### Problem requirements:
Update the material from its first line through the line containing "pyautogui.click(x=42, y=121)", replacing "At what coordinates should I click to accomplish" with "Where should I click to accomplish" and leaving everything else unchanged. Give back only those lines.

(Stored items)
Begin
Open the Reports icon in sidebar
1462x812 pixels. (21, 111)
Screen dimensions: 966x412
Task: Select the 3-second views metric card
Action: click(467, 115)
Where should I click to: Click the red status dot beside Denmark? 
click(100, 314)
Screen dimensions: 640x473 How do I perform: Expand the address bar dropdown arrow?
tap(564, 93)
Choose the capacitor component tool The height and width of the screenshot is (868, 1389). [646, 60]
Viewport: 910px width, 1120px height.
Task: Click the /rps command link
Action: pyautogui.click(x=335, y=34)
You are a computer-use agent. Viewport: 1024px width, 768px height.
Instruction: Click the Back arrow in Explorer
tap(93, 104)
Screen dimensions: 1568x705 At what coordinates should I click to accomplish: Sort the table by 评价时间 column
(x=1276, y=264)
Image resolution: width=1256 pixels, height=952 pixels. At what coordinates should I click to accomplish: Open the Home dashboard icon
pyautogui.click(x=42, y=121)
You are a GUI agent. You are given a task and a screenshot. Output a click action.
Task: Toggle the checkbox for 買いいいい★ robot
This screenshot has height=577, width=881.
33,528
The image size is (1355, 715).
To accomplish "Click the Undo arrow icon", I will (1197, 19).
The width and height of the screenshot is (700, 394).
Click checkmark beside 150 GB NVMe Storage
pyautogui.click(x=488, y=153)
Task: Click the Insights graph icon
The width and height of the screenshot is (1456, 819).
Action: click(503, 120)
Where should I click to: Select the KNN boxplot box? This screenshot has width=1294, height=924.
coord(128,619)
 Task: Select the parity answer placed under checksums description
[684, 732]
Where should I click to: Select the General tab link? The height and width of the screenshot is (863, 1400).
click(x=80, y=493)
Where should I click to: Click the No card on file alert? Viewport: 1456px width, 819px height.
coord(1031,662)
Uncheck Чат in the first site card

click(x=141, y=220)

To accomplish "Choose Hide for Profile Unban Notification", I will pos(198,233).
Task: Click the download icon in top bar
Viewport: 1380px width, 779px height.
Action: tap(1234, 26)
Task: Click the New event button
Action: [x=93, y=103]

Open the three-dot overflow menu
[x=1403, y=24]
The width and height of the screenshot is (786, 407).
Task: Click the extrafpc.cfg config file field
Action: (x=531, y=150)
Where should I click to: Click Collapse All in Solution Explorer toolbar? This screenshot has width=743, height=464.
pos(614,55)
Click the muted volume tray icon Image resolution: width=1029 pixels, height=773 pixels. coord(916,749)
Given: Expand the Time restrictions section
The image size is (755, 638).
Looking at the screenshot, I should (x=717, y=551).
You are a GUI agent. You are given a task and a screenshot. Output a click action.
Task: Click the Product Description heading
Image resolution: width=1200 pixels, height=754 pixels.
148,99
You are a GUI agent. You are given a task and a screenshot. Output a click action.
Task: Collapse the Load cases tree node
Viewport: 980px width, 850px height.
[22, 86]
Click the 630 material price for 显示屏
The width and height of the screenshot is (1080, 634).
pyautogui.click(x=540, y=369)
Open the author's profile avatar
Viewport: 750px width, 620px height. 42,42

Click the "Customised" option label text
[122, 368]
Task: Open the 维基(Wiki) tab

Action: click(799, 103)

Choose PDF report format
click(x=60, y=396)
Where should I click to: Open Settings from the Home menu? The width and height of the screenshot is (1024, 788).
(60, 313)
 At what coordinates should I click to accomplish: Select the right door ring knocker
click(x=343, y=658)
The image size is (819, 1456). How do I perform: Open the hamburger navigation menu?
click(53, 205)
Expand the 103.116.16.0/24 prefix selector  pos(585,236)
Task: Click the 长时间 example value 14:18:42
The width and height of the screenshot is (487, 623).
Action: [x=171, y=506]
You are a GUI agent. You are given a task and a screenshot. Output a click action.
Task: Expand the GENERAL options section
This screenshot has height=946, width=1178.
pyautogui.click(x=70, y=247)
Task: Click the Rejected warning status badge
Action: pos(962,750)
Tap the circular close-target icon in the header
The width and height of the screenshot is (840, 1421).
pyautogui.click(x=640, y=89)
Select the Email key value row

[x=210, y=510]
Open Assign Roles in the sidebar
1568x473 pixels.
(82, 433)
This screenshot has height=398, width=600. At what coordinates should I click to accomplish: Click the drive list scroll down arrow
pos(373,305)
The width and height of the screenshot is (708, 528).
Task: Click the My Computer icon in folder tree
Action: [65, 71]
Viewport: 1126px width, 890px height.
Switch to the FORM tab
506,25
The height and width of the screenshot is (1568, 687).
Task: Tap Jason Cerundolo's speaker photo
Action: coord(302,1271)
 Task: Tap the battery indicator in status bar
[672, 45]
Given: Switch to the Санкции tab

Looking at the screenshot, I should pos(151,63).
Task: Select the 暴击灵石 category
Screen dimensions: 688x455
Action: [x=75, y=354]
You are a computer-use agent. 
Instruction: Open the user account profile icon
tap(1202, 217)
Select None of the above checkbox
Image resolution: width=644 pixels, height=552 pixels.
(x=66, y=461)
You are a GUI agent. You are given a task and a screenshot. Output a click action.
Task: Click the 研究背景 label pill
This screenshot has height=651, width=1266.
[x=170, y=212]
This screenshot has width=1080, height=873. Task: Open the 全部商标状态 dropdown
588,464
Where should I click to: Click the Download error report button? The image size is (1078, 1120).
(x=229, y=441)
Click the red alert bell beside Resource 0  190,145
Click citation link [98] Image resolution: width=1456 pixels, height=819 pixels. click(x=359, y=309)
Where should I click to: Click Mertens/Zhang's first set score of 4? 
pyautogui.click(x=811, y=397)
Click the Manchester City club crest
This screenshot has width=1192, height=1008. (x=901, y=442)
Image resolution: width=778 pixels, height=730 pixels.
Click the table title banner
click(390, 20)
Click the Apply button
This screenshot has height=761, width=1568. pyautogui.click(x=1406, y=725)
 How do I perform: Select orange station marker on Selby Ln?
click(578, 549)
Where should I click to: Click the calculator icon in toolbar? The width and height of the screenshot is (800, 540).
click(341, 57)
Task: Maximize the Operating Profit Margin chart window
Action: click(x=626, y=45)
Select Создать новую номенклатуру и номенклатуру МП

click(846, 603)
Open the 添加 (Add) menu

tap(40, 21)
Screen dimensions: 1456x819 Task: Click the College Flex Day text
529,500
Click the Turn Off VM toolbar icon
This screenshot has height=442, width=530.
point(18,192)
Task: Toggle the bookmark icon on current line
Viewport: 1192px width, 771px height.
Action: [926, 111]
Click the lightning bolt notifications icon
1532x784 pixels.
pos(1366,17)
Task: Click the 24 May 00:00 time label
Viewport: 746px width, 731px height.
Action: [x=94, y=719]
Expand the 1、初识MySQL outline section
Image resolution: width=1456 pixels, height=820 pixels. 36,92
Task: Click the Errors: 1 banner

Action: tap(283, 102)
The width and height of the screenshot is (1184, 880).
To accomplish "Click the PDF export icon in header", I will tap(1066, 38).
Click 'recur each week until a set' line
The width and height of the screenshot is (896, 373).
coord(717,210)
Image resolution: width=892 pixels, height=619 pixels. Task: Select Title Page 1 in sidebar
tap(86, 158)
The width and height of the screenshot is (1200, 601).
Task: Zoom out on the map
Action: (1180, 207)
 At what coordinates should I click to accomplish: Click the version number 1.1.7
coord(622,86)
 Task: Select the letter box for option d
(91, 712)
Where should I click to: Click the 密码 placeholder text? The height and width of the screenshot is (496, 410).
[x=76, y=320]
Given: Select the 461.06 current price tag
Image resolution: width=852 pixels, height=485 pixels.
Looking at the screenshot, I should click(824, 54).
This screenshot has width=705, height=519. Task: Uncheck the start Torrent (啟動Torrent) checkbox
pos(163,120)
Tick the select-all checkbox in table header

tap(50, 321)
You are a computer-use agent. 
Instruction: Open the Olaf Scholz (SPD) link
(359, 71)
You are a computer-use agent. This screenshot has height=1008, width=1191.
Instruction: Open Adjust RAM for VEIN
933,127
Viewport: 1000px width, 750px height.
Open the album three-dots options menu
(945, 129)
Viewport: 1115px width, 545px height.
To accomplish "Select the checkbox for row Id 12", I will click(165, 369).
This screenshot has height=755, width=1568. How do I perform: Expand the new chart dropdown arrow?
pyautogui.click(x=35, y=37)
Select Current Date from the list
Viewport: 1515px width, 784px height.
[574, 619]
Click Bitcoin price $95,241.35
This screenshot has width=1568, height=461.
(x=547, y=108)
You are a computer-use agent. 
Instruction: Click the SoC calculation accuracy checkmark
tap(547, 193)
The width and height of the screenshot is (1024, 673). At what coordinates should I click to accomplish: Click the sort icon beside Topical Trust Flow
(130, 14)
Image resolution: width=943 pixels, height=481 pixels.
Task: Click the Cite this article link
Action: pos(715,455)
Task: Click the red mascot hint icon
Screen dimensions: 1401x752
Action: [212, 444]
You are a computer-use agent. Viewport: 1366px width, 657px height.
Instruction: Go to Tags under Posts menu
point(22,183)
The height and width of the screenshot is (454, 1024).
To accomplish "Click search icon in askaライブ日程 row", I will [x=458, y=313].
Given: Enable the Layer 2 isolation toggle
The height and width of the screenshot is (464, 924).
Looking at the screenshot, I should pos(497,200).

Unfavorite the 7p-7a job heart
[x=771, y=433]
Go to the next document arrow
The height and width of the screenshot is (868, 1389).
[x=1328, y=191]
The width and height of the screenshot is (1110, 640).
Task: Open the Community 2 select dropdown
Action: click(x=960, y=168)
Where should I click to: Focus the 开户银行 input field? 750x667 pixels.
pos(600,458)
End
### Worked solution:
Open the Reports icon in sidebar
1462x812 pixels. (21, 111)
Screen dimensions: 966x412
Task: Select the 3-second views metric card
Action: click(467, 115)
Where should I click to: Click the red status dot beside Denmark? 
click(100, 314)
Screen dimensions: 640x473 How do I perform: Expand the address bar dropdown arrow?
tap(564, 93)
Choose the capacitor component tool The height and width of the screenshot is (868, 1389). [646, 60]
Viewport: 910px width, 1120px height.
Task: Click the /rps command link
Action: pyautogui.click(x=335, y=34)
You are a computer-use agent. Viewport: 1024px width, 768px height.
Instruction: Click the Back arrow in Explorer
tap(93, 104)
Screen dimensions: 1568x705 Where should I click to accomplish: Sort the table by 评价时间 column
(x=1276, y=264)
Image resolution: width=1256 pixels, height=952 pixels. Where should I click to accomplish: Open the Home dashboard icon
pyautogui.click(x=42, y=121)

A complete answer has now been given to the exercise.